No se trata de sexo. Aunque tampoco se lo excluya por principio. Pero el asunto no está en eso sino en tener a una joven hermosa ojalá estudiante universitaria u otra cosa que por presencia especialmente nocturna me cuide durmiendo. La mujer tendría su dormitorio y su baño exclusivos. No sería empleada doméstica que ya tengo y es por lo demás ella quien hoy me aconsejó esta proposición por mi salud amenazada sin riesgo de contagio. La “enfermera” tendría total libertad respetando en la práctica ciertos conceptos morales más o menos obvios y favorables para ella. Sobre mí no explayo nada ahora porque soy evidente en este sitio, que llamé “Amaneciente Incertidumbre”, teléfono 3416148 en Santiago de Chile. Una conversación personal sería indispensable para un acuerdo.
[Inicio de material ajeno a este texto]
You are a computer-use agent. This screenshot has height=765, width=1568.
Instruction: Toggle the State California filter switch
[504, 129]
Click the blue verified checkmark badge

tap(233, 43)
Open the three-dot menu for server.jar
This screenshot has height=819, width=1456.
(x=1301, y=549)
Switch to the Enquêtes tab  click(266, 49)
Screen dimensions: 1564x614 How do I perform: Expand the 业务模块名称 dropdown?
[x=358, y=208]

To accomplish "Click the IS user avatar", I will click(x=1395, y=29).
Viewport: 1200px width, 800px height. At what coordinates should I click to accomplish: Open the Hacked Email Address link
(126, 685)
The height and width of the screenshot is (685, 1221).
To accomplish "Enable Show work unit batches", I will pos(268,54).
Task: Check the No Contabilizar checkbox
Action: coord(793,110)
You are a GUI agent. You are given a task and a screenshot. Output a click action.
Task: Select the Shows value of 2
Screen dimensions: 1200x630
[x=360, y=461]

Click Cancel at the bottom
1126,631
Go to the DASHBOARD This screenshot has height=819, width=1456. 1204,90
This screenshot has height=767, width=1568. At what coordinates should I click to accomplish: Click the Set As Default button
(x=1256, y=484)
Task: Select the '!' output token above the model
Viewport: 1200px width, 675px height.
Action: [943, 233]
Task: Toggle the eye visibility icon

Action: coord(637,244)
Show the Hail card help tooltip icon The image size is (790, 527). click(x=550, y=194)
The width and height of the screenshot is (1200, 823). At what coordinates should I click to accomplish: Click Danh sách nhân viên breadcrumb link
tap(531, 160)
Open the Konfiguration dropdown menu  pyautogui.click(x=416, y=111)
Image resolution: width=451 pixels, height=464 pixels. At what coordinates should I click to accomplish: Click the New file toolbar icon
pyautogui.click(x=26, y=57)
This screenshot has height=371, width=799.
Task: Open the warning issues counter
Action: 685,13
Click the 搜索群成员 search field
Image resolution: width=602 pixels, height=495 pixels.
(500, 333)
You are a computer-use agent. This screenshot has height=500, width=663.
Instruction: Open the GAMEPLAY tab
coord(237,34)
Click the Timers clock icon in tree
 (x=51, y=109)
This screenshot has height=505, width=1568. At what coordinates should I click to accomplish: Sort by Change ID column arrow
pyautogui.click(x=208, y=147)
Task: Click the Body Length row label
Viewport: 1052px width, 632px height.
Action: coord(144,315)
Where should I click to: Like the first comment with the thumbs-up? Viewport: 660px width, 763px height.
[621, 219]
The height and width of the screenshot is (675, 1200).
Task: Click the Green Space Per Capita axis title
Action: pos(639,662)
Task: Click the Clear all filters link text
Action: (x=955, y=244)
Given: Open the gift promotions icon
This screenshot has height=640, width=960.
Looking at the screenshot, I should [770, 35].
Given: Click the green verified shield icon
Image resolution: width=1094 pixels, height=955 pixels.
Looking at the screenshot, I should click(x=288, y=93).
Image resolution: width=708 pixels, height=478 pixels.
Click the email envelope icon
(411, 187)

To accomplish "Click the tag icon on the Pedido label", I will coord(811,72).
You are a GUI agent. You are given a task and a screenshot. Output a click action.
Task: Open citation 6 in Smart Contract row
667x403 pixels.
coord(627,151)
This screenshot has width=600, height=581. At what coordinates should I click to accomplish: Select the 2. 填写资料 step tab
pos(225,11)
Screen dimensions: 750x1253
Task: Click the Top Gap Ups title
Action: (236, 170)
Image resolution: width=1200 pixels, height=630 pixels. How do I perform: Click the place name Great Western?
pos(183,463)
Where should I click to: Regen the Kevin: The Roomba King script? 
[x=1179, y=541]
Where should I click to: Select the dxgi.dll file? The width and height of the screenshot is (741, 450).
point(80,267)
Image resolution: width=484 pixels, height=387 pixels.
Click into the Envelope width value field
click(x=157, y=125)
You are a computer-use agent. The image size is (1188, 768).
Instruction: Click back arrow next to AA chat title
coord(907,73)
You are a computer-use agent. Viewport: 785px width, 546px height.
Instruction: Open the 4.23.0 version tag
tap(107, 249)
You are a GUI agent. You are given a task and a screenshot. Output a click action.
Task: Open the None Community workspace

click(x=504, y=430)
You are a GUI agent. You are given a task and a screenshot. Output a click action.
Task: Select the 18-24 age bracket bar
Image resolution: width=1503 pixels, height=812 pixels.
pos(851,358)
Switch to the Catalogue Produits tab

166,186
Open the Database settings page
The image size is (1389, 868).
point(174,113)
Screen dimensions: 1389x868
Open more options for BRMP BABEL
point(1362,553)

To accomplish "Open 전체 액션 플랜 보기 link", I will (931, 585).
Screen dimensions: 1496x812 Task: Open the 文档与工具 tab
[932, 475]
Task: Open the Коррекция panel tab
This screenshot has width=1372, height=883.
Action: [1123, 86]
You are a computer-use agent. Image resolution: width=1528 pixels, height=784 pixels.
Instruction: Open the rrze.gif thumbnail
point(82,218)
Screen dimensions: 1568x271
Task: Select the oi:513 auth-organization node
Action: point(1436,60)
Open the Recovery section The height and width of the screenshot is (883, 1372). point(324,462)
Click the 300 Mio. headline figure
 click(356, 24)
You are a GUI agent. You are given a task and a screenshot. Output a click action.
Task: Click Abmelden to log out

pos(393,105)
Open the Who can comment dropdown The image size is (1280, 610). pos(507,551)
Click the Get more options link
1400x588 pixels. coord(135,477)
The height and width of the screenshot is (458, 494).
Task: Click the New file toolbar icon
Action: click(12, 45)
La cuestión económica estaría hablada allí, sabiéndose ya, claro, que no pido dinero, aunque pueda ofrecer algo debido a -disculpe- mi reconocida generosidad, de la cual hay testigos valiosos, comenzando por mi esposa de quien me separé: María Eugenia Vergara Arthur, teléfono en la guía o en el 103. Soy a mi manera flojo. No doy ni acepto órdenes. Hablé recién con mi hija Paula, casada, madre, ingeniera civil, doctorada en la UCLA, sobre esto. No opuso objeciones. Saludo a Ud. Pido a Dios que me envíe a un ángel. Buenas noches.